The purpose of the randomly generated UUID is to make it absolutely clear which full fetch request each incremental fetch request is based on. For example, imagine that a follower makes two slightly different FetchRequests, and the leader ends up processing the earlier one later for some reason. In that case, we do not want the follower and the leader to disagree about what the IncrementalFetchResponse is based on. The UUID prevents this. Similarly, if someone sends a full fetch request with a broker ID that is not theirs, either accidentally or maliciously, they cannot disrupt the functioning of the real broker. The UUID, being random, cannot be forged by an attacker or counterfeited by buggy code.
This change adds a new RPC, the IncrementalFetchRequest.
IncrementalFetchRequest => uuid replica_id max_wait_time min_bytes isolation_level [topic]
uuid => INT64
replica_id => INT32
max_wait_time => INT32
min_bytes => INT32
isolation_level => INT8
topic => topic_name [partition]
topic_name => STRING
partition => partition_id fetch_offset start_offset max_bytes
partition_id => STRING
fetch_offset => INT64
start_offset => INT64
max_bytes => INT32
IncrementalFetchResponse => throttle_time_ms error_code uuid [topic]
throttle_time_ms => INT32
error_code => INT16
uuid => INT64
topic => topic_name [partition]
topic_name => STRING
partition => partition_header records
partition_header => partition_id error_code high_watermark last_stable_offset log_start_offset [aborted_transaction]
partition_id => INT32
error_code => INT16
high_watermark => INT64
last_stable_offset => INT64
log_start_offset => INT64
aborted_transaction => producer_key first_offset
producer_key => INT64
first_offset => INT64
records => RECORDS
This change also adds a 64-bit UUID to FetchResponse. There are no other changes to FetchResponse.
Compatibility, Deprecation, and Migration Plan
Although this change adds a new request type, existing brokers can continue to use the old FetchRequest as before. Therefore, there is no compatibility impact.
Rejected Alternatives
We considered several other approaches to minimizing the inefficiency of FetchRequests and FetchResponses.

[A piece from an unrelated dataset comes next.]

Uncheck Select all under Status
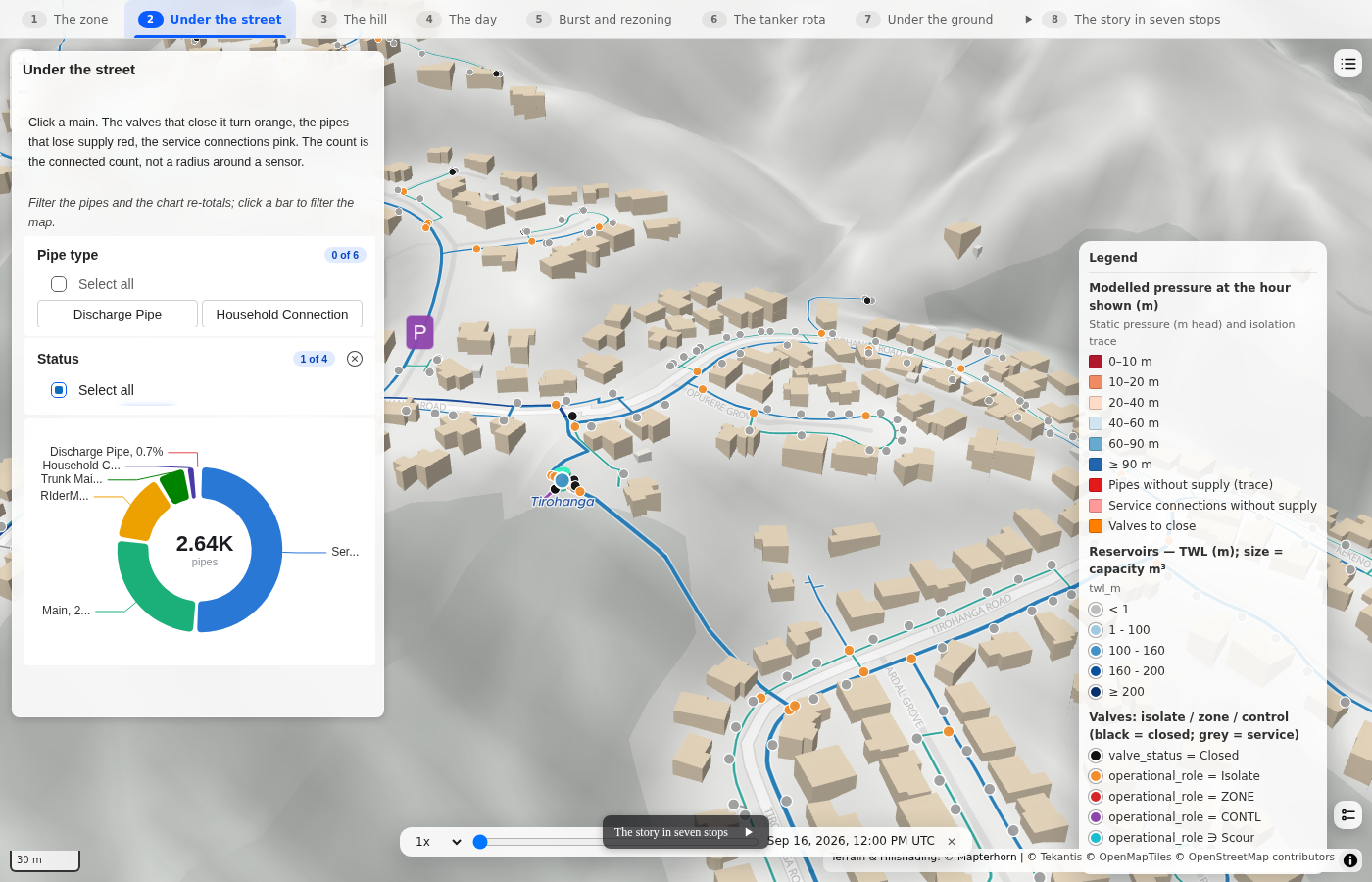The height and width of the screenshot is (882, 1372). 59,390

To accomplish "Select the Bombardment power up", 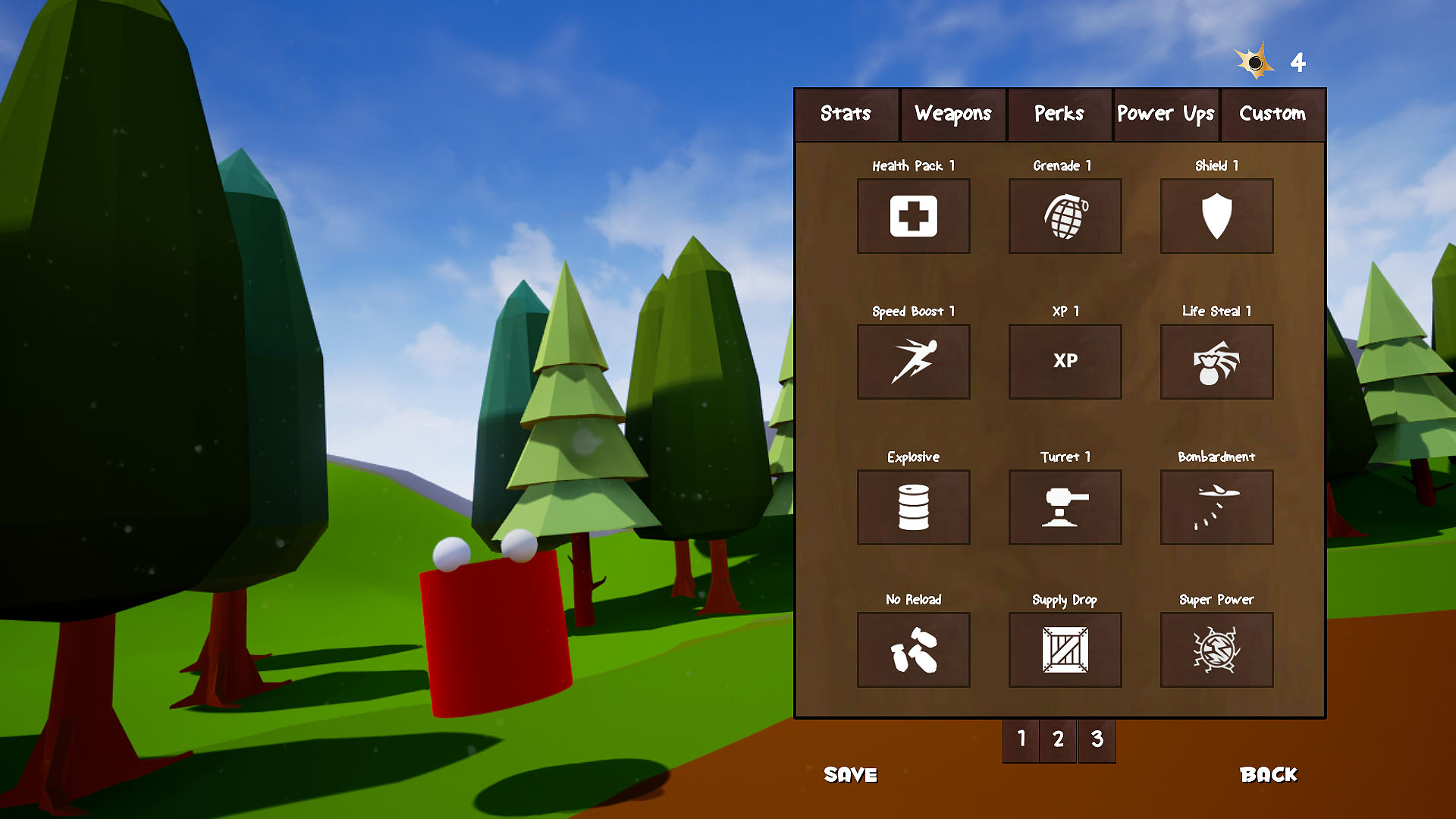I will click(1216, 507).
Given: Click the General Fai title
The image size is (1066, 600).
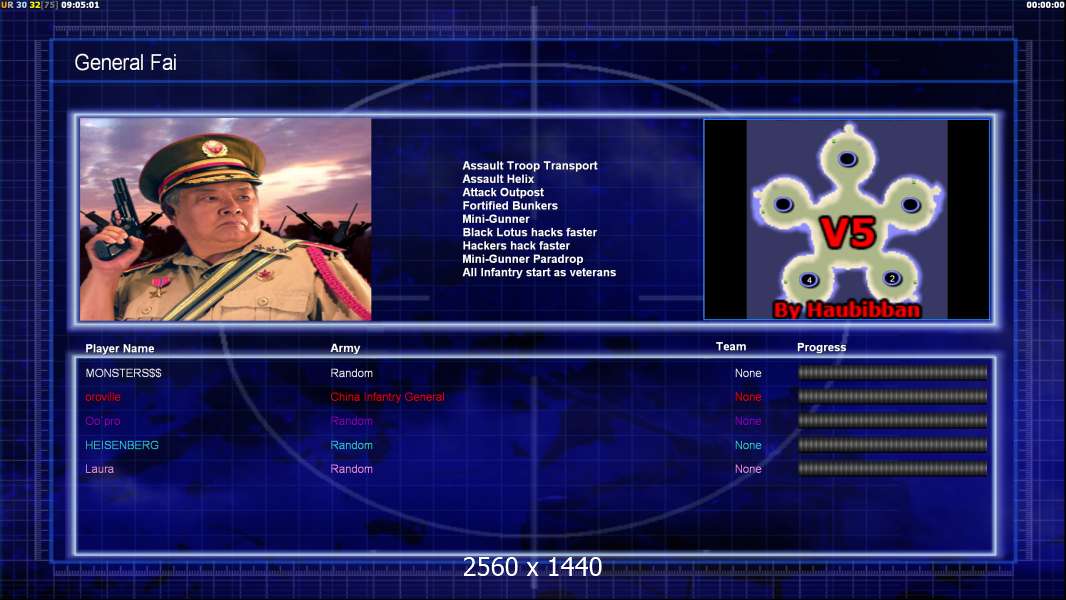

- Reduce the number of temporary objects created during serialization and deserialization
- Assign each topic a unique ID, so that topic name strings do not have to be sent over the wire
Changing the way Kafka does serialization and deserialization would be a huge change, requiring rewrites of all the Request and Response classes. We could potentially gain some efficiency by getting rid of the Builder classes for messages, but we would have to find a way to solve the problems which the Builder classes currently solve, such as the delayed binding between message content and message version and format. Micro-optimizing the serialization and deserialization path might also involve making tradeoffs that decrease perceived code quality. For example, we might have to sometimes give up immutability, or use primitive types instead of class types.
Assigning unique IDs to topics is also a very big project, requiring cluster-wide coordination, many RPC format changes, and potentially on-disk format changes as well.
More fundamentally, while both of these approaches improve the constant factors associated with FetchRequest and FetchResponse, they do not change the computational complexity. In both cases, the complexity would remain O(num_extant_partitions). In contrast, the approach above makes the messages scale as O(num_partition_changes). Adding IncrementalFetchRequest and IncrementalFetchResponse is a smaller and more effective change.